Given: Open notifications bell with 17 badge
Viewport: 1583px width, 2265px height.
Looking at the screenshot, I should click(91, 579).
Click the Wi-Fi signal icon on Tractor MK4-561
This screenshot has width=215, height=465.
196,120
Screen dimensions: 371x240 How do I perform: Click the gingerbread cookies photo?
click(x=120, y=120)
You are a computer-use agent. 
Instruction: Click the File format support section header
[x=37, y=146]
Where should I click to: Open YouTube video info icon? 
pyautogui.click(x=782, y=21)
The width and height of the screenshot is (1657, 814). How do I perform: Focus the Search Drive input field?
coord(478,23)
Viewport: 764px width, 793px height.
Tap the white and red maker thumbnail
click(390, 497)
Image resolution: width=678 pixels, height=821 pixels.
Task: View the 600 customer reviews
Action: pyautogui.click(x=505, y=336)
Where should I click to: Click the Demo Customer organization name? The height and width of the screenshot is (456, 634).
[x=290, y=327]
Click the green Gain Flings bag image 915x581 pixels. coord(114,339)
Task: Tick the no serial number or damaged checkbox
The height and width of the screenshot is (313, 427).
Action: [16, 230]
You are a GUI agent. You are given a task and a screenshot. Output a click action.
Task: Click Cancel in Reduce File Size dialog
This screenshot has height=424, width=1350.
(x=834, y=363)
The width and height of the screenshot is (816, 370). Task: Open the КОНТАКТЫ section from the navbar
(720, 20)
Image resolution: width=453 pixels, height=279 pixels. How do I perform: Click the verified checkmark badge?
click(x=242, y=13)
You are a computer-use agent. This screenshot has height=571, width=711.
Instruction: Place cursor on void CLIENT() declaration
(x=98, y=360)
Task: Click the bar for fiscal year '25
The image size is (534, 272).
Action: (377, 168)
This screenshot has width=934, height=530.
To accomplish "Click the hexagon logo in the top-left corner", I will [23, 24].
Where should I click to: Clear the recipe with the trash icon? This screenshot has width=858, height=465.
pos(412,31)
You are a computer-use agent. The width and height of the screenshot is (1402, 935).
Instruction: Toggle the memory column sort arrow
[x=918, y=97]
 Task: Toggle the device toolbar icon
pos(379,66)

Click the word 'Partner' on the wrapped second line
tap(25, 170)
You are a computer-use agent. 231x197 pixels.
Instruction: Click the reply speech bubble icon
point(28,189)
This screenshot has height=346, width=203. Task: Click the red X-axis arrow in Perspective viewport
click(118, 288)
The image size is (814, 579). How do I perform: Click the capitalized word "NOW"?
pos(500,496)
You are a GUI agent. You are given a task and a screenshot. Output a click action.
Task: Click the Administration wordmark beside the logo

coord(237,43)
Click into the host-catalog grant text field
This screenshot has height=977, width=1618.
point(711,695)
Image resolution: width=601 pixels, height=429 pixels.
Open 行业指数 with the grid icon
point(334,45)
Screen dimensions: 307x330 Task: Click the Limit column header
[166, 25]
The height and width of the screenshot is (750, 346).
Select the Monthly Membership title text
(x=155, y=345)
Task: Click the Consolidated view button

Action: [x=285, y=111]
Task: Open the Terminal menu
========
**Your instructions**
Copy all of the material above line for line, changing nothing.

**Output**
Given: Open notifications bell with 17 badge
Viewport: 1583px width, 2265px height.
Looking at the screenshot, I should click(91, 579).
Click the Wi-Fi signal icon on Tractor MK4-561
This screenshot has width=215, height=465.
196,120
Screen dimensions: 371x240 How do I perform: Click the gingerbread cookies photo?
click(x=120, y=120)
You are a computer-use agent. 
Instruction: Click the File format support section header
[x=37, y=146]
Where should I click to: Open YouTube video info icon? 
pyautogui.click(x=782, y=21)
The width and height of the screenshot is (1657, 814). How do I perform: Focus the Search Drive input field?
coord(478,23)
Viewport: 764px width, 793px height.
Tap the white and red maker thumbnail
click(390, 497)
Image resolution: width=678 pixels, height=821 pixels.
Task: View the 600 customer reviews
Action: pyautogui.click(x=505, y=336)
Where should I click to: Click the Demo Customer organization name? The height and width of the screenshot is (456, 634).
[x=290, y=327]
Click the green Gain Flings bag image 915x581 pixels. coord(114,339)
Task: Tick the no serial number or damaged checkbox
The height and width of the screenshot is (313, 427).
Action: [16, 230]
You are a GUI agent. You are given a task and a screenshot. Output a click action.
Task: Click Cancel in Reduce File Size dialog
This screenshot has height=424, width=1350.
(x=834, y=363)
The width and height of the screenshot is (816, 370). Task: Open the КОНТАКТЫ section from the navbar
(720, 20)
Image resolution: width=453 pixels, height=279 pixels. How do I perform: Click the verified checkmark badge?
click(x=242, y=13)
You are a computer-use agent. This screenshot has height=571, width=711.
Instruction: Place cursor on void CLIENT() declaration
(x=98, y=360)
Task: Click the bar for fiscal year '25
The image size is (534, 272).
Action: (377, 168)
This screenshot has width=934, height=530.
To accomplish "Click the hexagon logo in the top-left corner", I will [23, 24].
Where should I click to: Clear the recipe with the trash icon? This screenshot has width=858, height=465.
pos(412,31)
You are a computer-use agent. The width and height of the screenshot is (1402, 935).
Instruction: Toggle the memory column sort arrow
[x=918, y=97]
 Task: Toggle the device toolbar icon
pos(379,66)

Click the word 'Partner' on the wrapped second line
tap(25, 170)
You are a computer-use agent. 231x197 pixels.
Instruction: Click the reply speech bubble icon
point(28,189)
This screenshot has height=346, width=203. Task: Click the red X-axis arrow in Perspective viewport
click(118, 288)
The image size is (814, 579). How do I perform: Click the capitalized word "NOW"?
pos(500,496)
You are a GUI agent. You are given a task and a screenshot. Output a click action.
Task: Click the Administration wordmark beside the logo

coord(237,43)
Click into the host-catalog grant text field
This screenshot has height=977, width=1618.
point(711,695)
Image resolution: width=601 pixels, height=429 pixels.
Open 行业指数 with the grid icon
point(334,45)
Screen dimensions: 307x330 Task: Click the Limit column header
[166, 25]
The height and width of the screenshot is (750, 346).
Select the Monthly Membership title text
(x=155, y=345)
Task: Click the Consolidated view button

Action: [x=285, y=111]
Task: Open the Terminal menu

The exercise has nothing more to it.